Dataset items
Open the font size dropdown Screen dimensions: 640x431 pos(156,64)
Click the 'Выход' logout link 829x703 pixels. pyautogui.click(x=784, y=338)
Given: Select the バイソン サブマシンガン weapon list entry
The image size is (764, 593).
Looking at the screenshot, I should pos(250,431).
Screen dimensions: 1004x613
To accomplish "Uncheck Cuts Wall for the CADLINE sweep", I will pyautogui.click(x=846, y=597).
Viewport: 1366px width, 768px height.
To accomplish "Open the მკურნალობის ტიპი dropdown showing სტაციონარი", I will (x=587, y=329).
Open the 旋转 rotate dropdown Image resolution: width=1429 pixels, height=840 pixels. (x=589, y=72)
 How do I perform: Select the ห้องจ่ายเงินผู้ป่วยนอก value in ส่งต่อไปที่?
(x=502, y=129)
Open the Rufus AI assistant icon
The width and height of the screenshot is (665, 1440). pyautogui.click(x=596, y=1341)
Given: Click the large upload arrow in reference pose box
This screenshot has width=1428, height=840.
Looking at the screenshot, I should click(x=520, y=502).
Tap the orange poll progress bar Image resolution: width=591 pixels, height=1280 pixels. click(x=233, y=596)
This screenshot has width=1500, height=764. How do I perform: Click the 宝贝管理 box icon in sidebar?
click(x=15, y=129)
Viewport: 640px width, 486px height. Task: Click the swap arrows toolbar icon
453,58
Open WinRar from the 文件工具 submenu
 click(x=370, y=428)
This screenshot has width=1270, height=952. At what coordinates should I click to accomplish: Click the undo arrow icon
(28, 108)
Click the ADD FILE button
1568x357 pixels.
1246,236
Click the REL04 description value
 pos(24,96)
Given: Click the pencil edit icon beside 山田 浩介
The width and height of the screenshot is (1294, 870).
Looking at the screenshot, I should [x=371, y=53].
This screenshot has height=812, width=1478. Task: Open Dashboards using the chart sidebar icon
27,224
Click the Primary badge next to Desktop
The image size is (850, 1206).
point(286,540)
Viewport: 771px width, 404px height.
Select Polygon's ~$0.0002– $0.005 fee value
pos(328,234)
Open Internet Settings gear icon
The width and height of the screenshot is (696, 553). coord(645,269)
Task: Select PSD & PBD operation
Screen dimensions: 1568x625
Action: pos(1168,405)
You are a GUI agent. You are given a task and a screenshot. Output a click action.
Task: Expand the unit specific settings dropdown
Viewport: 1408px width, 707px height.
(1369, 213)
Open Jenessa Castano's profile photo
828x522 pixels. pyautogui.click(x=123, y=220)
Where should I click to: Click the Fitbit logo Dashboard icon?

• Problem:
Reproduce every line of the listing above verbatim, from first to last.

• Reply:
Open the font size dropdown Screen dimensions: 640x431 pos(156,64)
Click the 'Выход' logout link 829x703 pixels. pyautogui.click(x=784, y=338)
Given: Select the バイソン サブマシンガン weapon list entry
The image size is (764, 593).
Looking at the screenshot, I should pos(250,431).
Screen dimensions: 1004x613
To accomplish "Uncheck Cuts Wall for the CADLINE sweep", I will pyautogui.click(x=846, y=597).
Viewport: 1366px width, 768px height.
To accomplish "Open the მკურნალობის ტიპი dropdown showing სტაციონარი", I will (x=587, y=329).
Open the 旋转 rotate dropdown Image resolution: width=1429 pixels, height=840 pixels. (x=589, y=72)
 How do I perform: Select the ห้องจ่ายเงินผู้ป่วยนอก value in ส่งต่อไปที่?
(x=502, y=129)
Open the Rufus AI assistant icon
The width and height of the screenshot is (665, 1440). pyautogui.click(x=596, y=1341)
Given: Click the large upload arrow in reference pose box
This screenshot has width=1428, height=840.
Looking at the screenshot, I should click(x=520, y=502).
Tap the orange poll progress bar Image resolution: width=591 pixels, height=1280 pixels. click(x=233, y=596)
This screenshot has width=1500, height=764. How do I perform: Click the 宝贝管理 box icon in sidebar?
click(x=15, y=129)
Viewport: 640px width, 486px height. Task: Click the swap arrows toolbar icon
453,58
Open WinRar from the 文件工具 submenu
 click(x=370, y=428)
This screenshot has width=1270, height=952. At what coordinates should I click to accomplish: Click the undo arrow icon
(28, 108)
Click the ADD FILE button
1568x357 pixels.
1246,236
Click the REL04 description value
 pos(24,96)
Given: Click the pencil edit icon beside 山田 浩介
The width and height of the screenshot is (1294, 870).
Looking at the screenshot, I should [x=371, y=53].
This screenshot has height=812, width=1478. Task: Open Dashboards using the chart sidebar icon
27,224
Click the Primary badge next to Desktop
The image size is (850, 1206).
point(286,540)
Viewport: 771px width, 404px height.
Select Polygon's ~$0.0002– $0.005 fee value
pos(328,234)
Open Internet Settings gear icon
The width and height of the screenshot is (696, 553). coord(645,269)
Task: Select PSD & PBD operation
Screen dimensions: 1568x625
Action: pos(1168,405)
You are a GUI agent. You are given a task and a screenshot. Output a click action.
Task: Expand the unit specific settings dropdown
Viewport: 1408px width, 707px height.
(1369, 213)
Open Jenessa Castano's profile photo
828x522 pixels. pyautogui.click(x=123, y=220)
Where should I click to: Click the Fitbit logo Dashboard icon?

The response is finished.